Marcia tells us Barack Obama had lunch at a nearby restaurant, Magnolia’s, when he visited Rochester, and we figure if it was good enough for the President, it is good enough for us in our sweaty moving clothes.   A lunch break in a celebrity hang-out --can’t beat it.
 
This is our official bucket brigade photo, taken at the end of a very productive day. 
 
Our dinner is a relaxed family affair of left-overs from meals we have enjoyed over the preceding days of our visit and shared memories of the time we enjoyed together this weekend.
It is always hard to say goodbye to my baby sister.

Tuesday, September 1, 2015

Along the Allegheny

August 26-27
We are in very rural Pennsylvania to ride the Allegheny River Trail, a paved rail trail that runs through lands that once were the heart of America’s oil boom. 
 
 
Our base of operations is the Barnard House in Emlenton, where proprietors Kathy and Paul have tailored their charming and eclectic Bed and Breakfast business to meet the needs of cyclists like us who have come to ride the trail.  The little town of Emlenton (pop. 625) has just one restaurant, a hole in the wall pizza joint and deli, so we drive a few miles downriver to Foxburg (pop. 183) to check out their restaurant, which is wonderfully designed with a wall of windows in the dining room overlooking the Allegheny River.  

 
We make dinner reservations, but first, we walk across the street to Foxburg Wine Cellars, where they offer unlimited free tasting of over 30 different varieties of wines that they blend from grapes grown by independent vineyards in Erie, Pennsylvania.   Here the woman serving us endless tastes of wine tells us that both the restaurant and the winery are owned by a surgeon who invented surgical titanium rods and pins.  He is rebuilding the town as surely as he rebuilt the broken limbs of his patients.
 


The next morning, we are up early, hoping to get our ride in before the heat of the day hits too hard.  Kathy prepares us a big beautifully presented biker’s breakfast, packed with plenty of energy for our ride.  Our breakfast table overlooks Kathy’s colorful front garden and the Allegheny River running just across the road.
 


Paul agrees to pick us up at Franklin, thirty miles up the trail, so we don’t have to just ride out and back.  Perfect!

[ASSIGNED TASK 1] Reproduce the travel account word for word, between "This is our" and "America’s oil boom.", inclusive.
[ASSIGNED TASK 2] Continue the account of the Allegheny River Trail trip, starting after its final sentence.

[GIVEN DATA]
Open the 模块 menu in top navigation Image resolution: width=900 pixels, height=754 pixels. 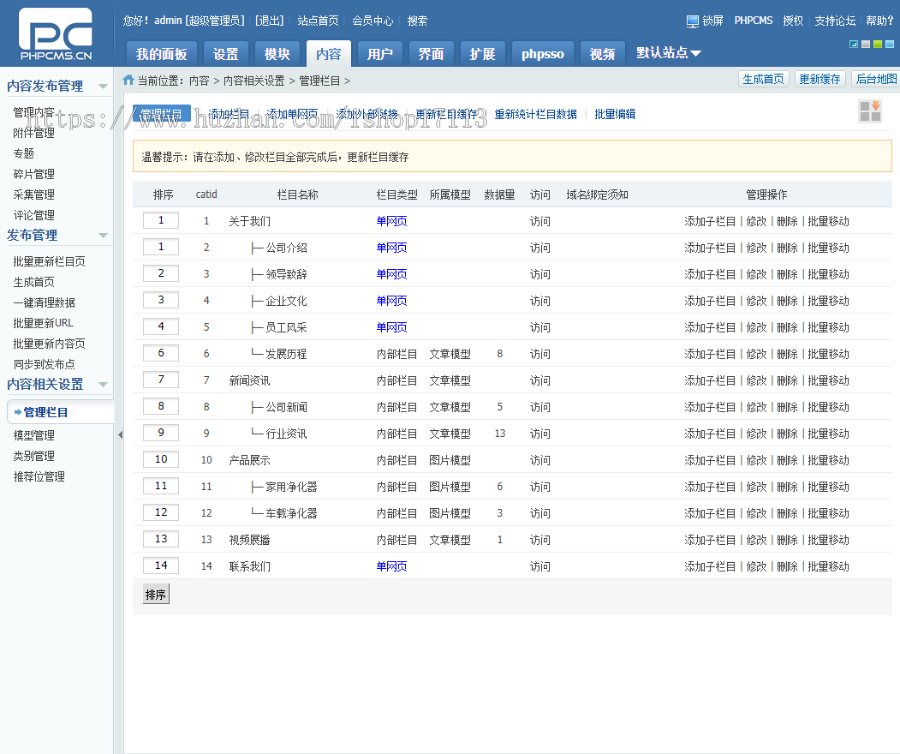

[RESULT 1]
This is our official bucket brigade photo, taken at the end of a very productive day. 
 
Our dinner is a relaxed family affair of left-overs from meals we have enjoyed over the preceding days of our visit and shared memories of the time we enjoyed together this weekend.
It is always hard to say goodbye to my baby sister.

Tuesday, September 1, 2015

Along the Allegheny

August 26-27
We are in very rural Pennsylvania to ride the Allegheny River Trail, a paved rail trail that runs through lands that once were the heart of America’s oil boom.

[RESULT 2]
We start our ride at the hardly traveled road in front of the Barnard House, and ride just a few blocks to the Allegheny River Trailhead.  The first mile or two of the trail are lined with white fences that remind us of Kentucky Horse Country, until we notice the warning signs telling us to stay on the trail and not cross the fences for our health and safety--apparently the ruins that are overgrown with colorful wildflowers and weeds are some sort of petroleum processing facility that has yet to be cleaned up.  Emlenton’s claim to fame is that is it the home of the oldest oil well in the world still producing crude oil today.  Who knows where all the wells that are no longer producing oil may lie?

 Here are some highlights from our ride:
 
 
 

There are two unlit tunnels along the path.  The first is a little over half a mile long.  It curves, so we can’t see the light at the end of the tunnel until we are almost there.  It is a little eerie, but Dick bought me a very bright headlight just for this trip (about ten times the brightness of a normal bike light), and there are very good reflectors in the center and at the edges of the bike trail, so we do not have as much trouble as we expected navigating our way through. 
 



The second tunnel is even longer--about three quarters of a mile.  It is cool and damp with drips from springs along the way, and it is a thrill to ride it.


We see a fisherman wade into the river and cast his line out into the clear water.  We stop to watch as he reels in a fish on the first cast. 
 




Kayakers paddle and drift with the current.

 
 
 
We exit the trail in Franklin, and dodge a surprising amount of traffic as we try to find our way through town to Lona’s, a restaurant  that our server at the winery recommended to us yesterday.  We sit on a covered patio outside, looking over a town square park and the beautiful old county courthouse across the street as we savor our lunch. 

 
Then Paul arrives with our car, we load up the bikes and drop him back at the Barnard House Bed and Breakfast, and are on our way to our next adventure.